By Rick Pedraza   |   Thursday, 02 Apr 2009 09:38 PM

More than 770 companies and interest groups hired an estimated 2,340 lobbyists during the past year to influence climate legislation on Capitol Hill, a Center for Public Integrity report shows.

The huge hiring increase means climate lobbyists on K Street seeking to influence President Barack Obama’s administration to carve out of a piece of the $787-billion stimulus package for the clients they represent now outnumber lawmakers in the U.S.Congress by a margin of more than 4 to 1.

The number of lobbyists in the federal policy on climate change business began its upward climb in 2008, analysis of Senate lobbying disclosure forms shows. The trend took off just prior to Obama taking office.

Obama, a strong supporter of fossil fuel emissions legislation, advocates drastically curbing greenhouse gases to slow the effects of climate change. He argues the push “will generate green jobs and actually boost rather than kill the economy,” the Baltimore Sun reports.

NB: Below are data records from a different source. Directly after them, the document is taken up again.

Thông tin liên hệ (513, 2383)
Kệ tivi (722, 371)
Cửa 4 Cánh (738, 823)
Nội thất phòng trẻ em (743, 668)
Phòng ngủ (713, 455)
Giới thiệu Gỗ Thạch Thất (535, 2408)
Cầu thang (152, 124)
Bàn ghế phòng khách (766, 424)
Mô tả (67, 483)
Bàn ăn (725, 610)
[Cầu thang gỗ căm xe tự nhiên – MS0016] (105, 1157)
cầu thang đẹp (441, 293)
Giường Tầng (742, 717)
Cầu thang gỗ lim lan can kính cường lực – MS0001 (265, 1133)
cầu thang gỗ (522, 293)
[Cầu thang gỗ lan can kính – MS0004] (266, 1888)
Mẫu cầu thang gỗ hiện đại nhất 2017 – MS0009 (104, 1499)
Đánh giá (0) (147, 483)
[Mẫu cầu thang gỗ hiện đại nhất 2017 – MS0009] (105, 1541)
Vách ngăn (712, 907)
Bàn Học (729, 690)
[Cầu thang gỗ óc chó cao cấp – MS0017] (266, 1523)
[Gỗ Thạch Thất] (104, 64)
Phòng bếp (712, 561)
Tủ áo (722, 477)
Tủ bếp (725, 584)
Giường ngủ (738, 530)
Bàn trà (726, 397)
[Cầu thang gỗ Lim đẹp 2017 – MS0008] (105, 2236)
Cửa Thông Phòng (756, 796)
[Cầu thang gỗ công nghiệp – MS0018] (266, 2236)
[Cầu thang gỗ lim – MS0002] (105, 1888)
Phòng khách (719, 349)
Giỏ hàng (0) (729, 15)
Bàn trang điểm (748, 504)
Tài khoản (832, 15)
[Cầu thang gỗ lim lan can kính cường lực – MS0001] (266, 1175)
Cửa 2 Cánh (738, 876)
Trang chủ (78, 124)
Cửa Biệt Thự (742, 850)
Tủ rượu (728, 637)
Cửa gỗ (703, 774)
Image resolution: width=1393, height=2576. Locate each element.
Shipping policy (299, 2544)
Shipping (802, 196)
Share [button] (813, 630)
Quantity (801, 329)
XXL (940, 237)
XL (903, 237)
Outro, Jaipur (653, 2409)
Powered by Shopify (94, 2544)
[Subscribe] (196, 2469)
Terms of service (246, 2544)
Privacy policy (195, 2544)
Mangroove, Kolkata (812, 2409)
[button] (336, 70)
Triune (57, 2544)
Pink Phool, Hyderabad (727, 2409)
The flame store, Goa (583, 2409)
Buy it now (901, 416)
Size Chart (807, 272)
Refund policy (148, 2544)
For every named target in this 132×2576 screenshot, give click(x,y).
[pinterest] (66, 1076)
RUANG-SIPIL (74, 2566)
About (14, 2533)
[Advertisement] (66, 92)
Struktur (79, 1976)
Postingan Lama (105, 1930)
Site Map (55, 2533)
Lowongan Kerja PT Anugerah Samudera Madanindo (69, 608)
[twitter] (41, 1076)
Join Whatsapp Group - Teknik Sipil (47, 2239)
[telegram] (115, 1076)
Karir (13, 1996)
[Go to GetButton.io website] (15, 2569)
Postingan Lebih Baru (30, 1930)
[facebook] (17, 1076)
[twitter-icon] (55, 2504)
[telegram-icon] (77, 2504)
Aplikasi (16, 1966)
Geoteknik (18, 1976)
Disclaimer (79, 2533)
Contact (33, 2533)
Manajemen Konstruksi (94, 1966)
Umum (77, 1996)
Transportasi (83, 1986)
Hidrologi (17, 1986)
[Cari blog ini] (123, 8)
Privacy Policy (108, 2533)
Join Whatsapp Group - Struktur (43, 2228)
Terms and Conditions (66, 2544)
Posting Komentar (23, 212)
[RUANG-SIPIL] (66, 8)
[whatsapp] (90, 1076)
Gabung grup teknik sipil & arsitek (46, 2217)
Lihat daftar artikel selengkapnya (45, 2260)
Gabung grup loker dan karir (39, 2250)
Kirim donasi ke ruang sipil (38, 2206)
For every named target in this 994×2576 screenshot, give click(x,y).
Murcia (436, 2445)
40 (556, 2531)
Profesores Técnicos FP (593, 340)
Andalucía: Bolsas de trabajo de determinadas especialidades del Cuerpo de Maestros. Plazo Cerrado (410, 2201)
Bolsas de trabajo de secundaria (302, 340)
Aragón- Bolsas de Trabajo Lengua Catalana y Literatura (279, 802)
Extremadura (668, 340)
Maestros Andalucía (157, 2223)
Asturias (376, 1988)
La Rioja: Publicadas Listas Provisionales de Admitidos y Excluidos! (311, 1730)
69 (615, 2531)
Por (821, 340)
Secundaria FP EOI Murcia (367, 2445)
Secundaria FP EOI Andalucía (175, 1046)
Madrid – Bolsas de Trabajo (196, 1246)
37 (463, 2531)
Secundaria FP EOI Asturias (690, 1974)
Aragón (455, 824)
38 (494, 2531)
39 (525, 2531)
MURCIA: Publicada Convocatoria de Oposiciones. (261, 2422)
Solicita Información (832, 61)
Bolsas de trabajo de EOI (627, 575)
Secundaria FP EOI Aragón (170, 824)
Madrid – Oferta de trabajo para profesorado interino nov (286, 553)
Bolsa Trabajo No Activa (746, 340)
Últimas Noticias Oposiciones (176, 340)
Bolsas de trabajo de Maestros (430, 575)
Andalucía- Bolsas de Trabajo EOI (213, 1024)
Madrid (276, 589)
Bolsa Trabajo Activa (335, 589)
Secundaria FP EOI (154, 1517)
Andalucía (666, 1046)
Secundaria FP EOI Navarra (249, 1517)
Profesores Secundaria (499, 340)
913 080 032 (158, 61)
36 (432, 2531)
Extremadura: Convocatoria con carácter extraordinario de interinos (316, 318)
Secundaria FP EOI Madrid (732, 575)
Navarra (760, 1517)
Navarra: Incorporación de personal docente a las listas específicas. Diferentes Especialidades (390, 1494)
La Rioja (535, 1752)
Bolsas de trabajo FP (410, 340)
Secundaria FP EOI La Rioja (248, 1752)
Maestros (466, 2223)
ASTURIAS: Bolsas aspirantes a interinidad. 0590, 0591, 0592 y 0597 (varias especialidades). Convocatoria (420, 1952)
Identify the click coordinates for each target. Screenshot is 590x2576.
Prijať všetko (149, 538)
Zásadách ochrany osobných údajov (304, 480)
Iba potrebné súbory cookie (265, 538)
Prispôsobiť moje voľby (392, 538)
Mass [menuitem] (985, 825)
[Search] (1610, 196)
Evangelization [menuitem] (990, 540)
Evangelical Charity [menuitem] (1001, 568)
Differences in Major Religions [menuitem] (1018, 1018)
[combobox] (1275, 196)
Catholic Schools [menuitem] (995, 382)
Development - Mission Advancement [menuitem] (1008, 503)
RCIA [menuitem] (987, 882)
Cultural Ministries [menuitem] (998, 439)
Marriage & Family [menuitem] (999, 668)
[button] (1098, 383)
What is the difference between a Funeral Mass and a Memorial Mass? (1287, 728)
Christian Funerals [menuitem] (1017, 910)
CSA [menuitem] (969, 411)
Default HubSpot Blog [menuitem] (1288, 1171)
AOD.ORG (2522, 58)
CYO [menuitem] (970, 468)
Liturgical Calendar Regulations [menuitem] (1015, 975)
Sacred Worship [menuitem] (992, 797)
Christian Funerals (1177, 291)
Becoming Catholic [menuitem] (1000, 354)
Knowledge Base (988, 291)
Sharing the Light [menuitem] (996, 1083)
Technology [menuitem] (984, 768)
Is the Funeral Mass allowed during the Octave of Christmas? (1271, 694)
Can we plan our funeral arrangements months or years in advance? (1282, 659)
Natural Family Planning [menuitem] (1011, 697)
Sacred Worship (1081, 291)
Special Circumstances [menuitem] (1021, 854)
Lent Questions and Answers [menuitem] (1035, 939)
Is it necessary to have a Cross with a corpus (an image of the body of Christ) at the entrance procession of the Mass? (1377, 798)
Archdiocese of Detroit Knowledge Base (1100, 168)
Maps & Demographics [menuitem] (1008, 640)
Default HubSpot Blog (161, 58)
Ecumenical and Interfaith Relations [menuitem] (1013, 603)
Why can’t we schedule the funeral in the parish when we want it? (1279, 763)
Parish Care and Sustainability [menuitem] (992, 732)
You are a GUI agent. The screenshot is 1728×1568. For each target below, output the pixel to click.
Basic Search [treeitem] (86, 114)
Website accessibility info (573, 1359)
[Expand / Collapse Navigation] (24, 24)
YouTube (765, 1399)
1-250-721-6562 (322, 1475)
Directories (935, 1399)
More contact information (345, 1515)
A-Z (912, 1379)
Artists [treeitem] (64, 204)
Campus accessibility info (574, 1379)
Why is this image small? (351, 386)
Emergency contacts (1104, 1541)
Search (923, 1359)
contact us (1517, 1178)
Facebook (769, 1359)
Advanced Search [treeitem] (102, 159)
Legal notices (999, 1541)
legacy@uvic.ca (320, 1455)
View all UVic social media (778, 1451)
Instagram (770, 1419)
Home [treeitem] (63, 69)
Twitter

Since then, climate change quickly has become the number one growth industry in Washington. Lobbyists –– in great demand because climate change legislation will be complex and vital to companies’ bottom lines –– are lining up to represent big business and energy industry interests that may be affected by any legislative change.

According to The Chronicle, employment surges in Texas alone have been attributed to the growth in the climate change lobbying industry. Texas’s energy industry has a huge stake in any federal legislation that would be made law.

“Everyone has a stake in any final legislation,” Rep. Gene Green, D-Houston tells The Chronicle.

“Interest groups from all viewpoints — environmentalists, consumer protection organizations, and business interests — have been increasingly requesting meetings with members (of Congress) and staff to relay their concerns.”

Critics, however, maintain the cap-and-trade approach to climate change favored by Obama would significantly increase the costs of doing business for energy companies. They argue against requiring businesses to choose between either lowering emissions, or buying permits for higher emissions from the federal government or other businesses.

“The whole purpose of climate change legislation is to make current energy more expensive so that new forms of energy production can compete with it,” Jeffrey Holmstead, a lobbyist with Houston-based Bracewell & Giuliani, tells The Chronicle.

“For the energy sector, that is a very substantial increase in cost.”

Since Obama’s election, hundreds of millions of people have joined together demanding action on climate change. In Hollywood, a plethora of high-profile liberal stars have come out in support of the global warming debate, including Kevin Bacon, Kyra Sedgwick and Alanis Morissette.

Action on a climate bill appears likely this year.

House Energy Chairman Henry Waxman, D-Calif., assures The Sun his committee will have a climate bill ready to vote on by May 25. Sen. Barbara Boxer, D-Calif., Chairman of the Senate Environment Committee, adds she wants to see legislation in effect by the end of the year.